## EXERCISE INSTRUCTIONS
Rewrite the entries between the lines holding "Identify the location" and "pyautogui.click(x=875, y=770)", inclusive, as a Markdown table with the columns "Row" and "Line". Put a row number in "Row" and each line's text in "Line", and leave out any blank lines.

DATA FOR REVIEW: Begin

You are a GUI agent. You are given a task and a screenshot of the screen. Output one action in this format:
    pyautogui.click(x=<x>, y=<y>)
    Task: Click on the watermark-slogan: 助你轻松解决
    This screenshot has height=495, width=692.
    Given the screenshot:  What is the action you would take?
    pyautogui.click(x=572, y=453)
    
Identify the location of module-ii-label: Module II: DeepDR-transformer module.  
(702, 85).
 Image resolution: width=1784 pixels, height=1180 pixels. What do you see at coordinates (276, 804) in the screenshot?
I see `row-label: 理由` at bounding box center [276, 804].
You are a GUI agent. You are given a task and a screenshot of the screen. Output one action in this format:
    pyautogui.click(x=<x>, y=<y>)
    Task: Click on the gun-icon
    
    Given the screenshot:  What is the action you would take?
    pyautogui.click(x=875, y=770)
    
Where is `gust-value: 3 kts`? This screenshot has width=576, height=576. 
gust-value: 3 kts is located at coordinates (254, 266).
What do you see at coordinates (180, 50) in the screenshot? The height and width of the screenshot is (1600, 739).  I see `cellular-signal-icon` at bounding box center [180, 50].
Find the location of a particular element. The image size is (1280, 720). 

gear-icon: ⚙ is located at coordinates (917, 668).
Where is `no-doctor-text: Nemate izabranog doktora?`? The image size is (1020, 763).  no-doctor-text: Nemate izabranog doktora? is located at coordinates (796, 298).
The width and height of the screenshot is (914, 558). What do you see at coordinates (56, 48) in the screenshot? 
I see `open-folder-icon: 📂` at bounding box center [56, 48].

DATA FOR REVIEW: End

## RESPONSE BELOW
| Row | Line |
|---|---|
| 1 | Identify the location of module-ii-label: Module II: DeepDR-transformer module.   |
| 2 | (702, 85). |
| 3 |  Image resolution: width=1784 pixels, height=1180 pixels. What do you see at coordinates (276, 804) in the screenshot? |
| 4 | I see `row-label: 理由` at bounding box center [276, 804]. |
| 5 | You are a GUI agent. You are given a task and a screenshot of the screen. Output one action in this format: |
| 6 |     pyautogui.click(x=<x>, y=<y>) |
| 7 |     Task: Click on the gun-icon |
| 8 |     Given the screenshot:  What is the action you would take? |
| 9 |     pyautogui.click(x=875, y=770) |